_Aim_. Update everything from the row containing "755x482 pixels." down to the end of the rows, swapping "menu" for "dropdown" and changing nothing else. Omit the pictures from your output.

_Dataset rows_.
## Start

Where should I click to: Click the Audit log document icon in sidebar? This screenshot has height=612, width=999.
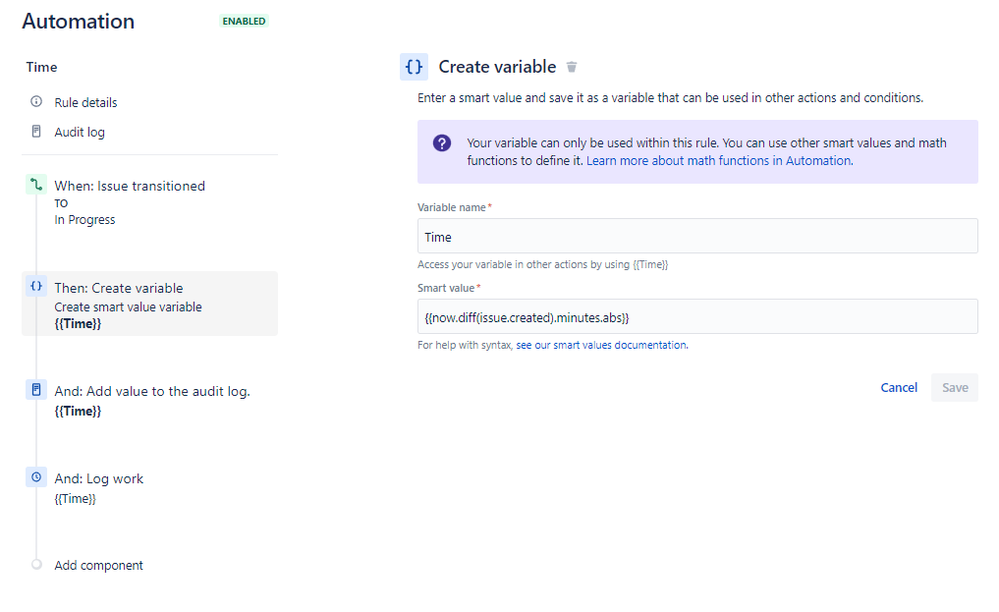point(35,131)
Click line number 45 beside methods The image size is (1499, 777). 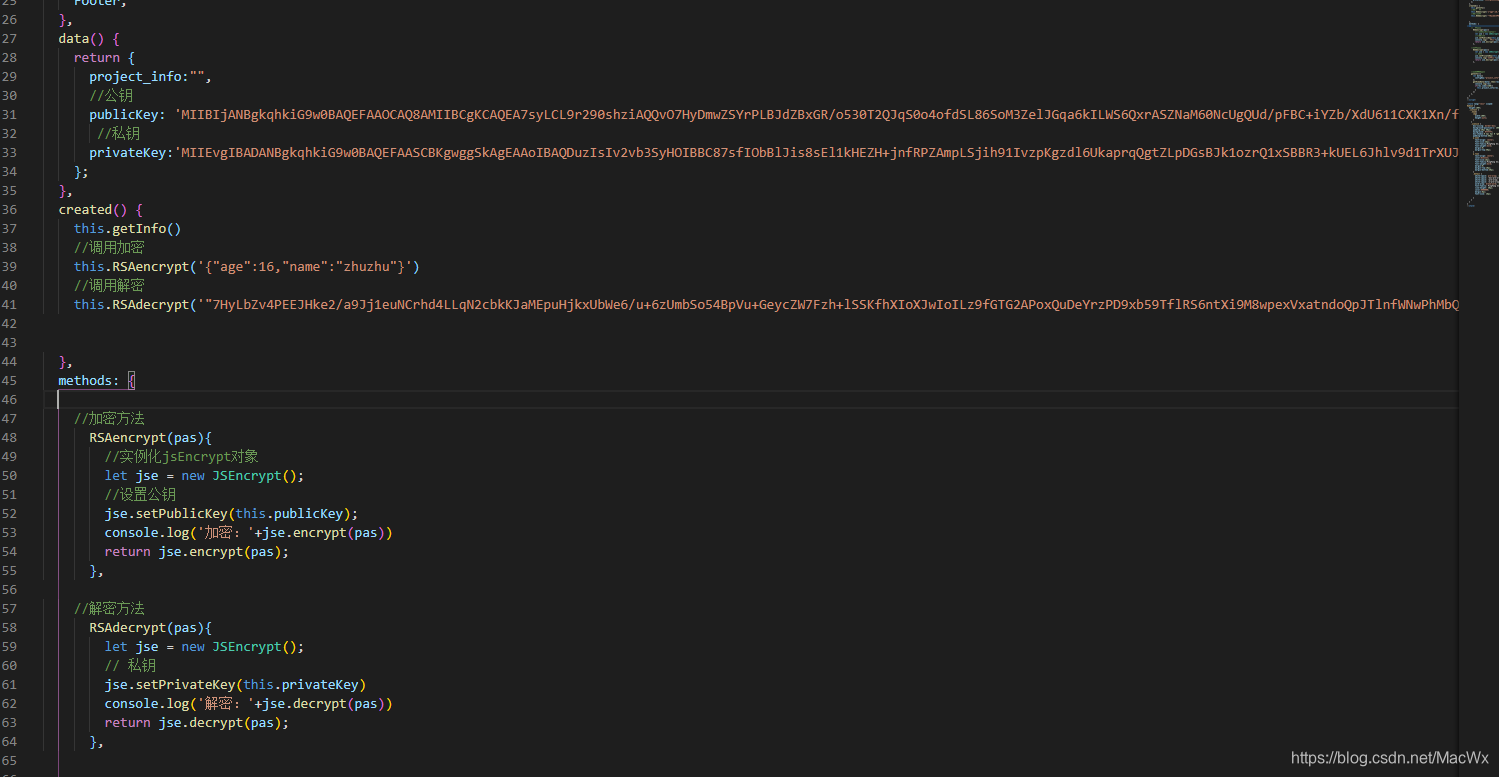point(10,380)
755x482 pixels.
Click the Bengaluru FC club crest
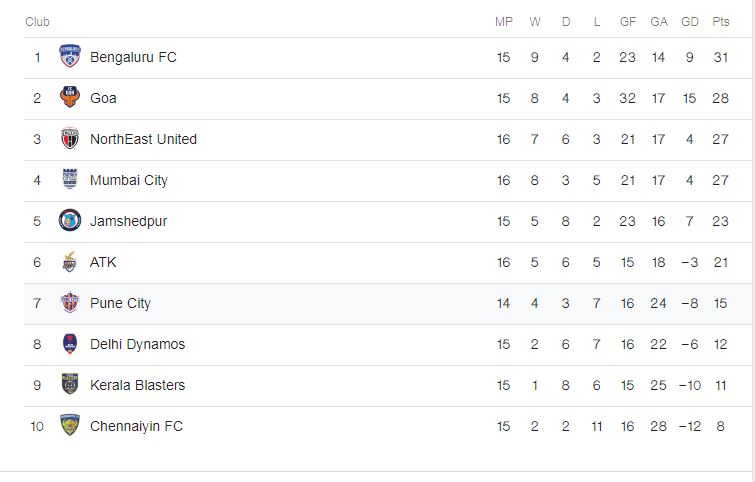pyautogui.click(x=69, y=57)
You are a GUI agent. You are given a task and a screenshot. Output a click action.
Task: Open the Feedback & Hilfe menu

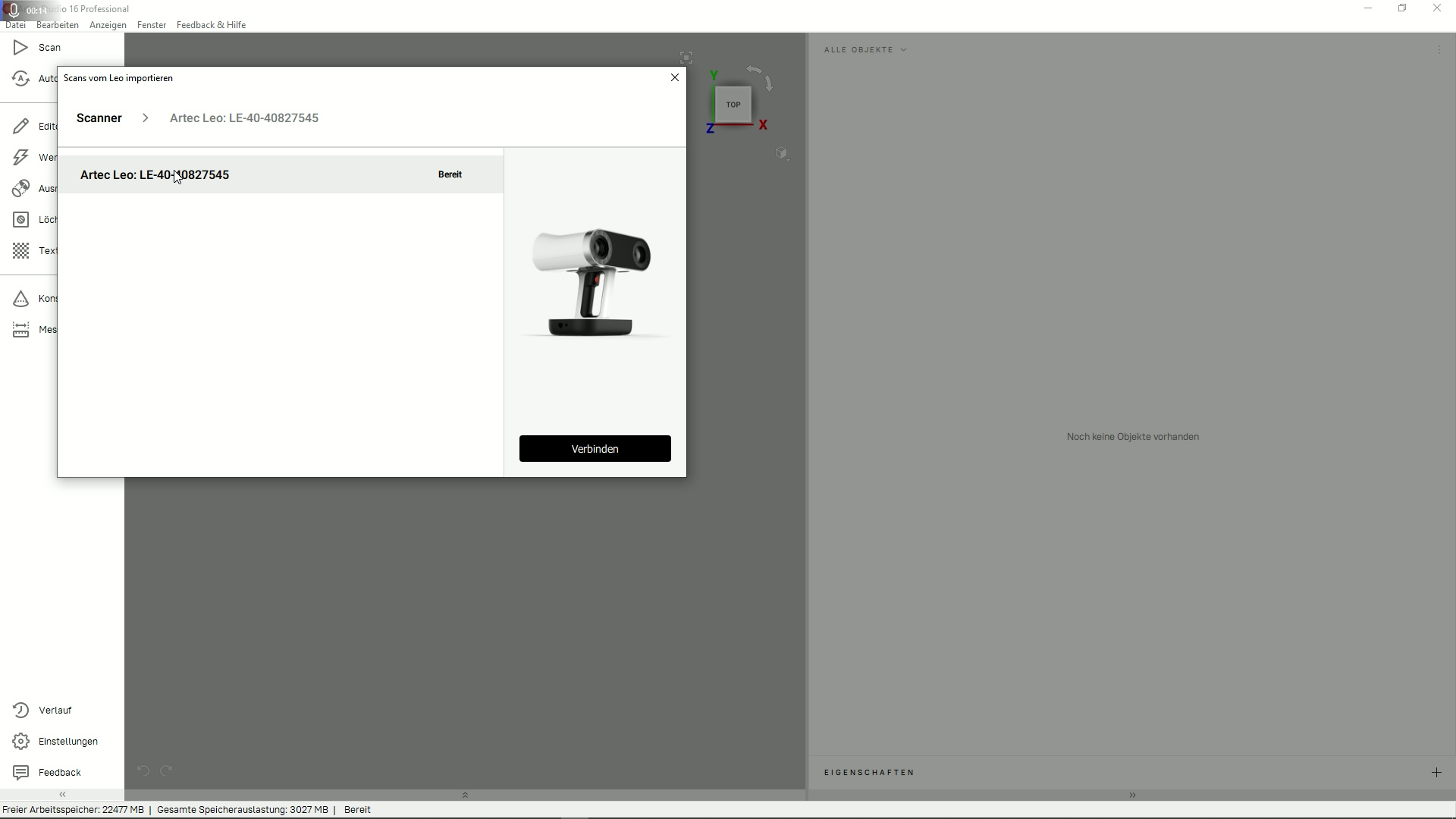pos(211,25)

## End

_Result for this task_.
755x482 pixels.
Click the Bengaluru FC club crest
pyautogui.click(x=69, y=57)
You are a GUI agent. You are given a task and a screenshot. Output a click action.
Task: Open the Feedback & Hilfe dropdown

pos(211,25)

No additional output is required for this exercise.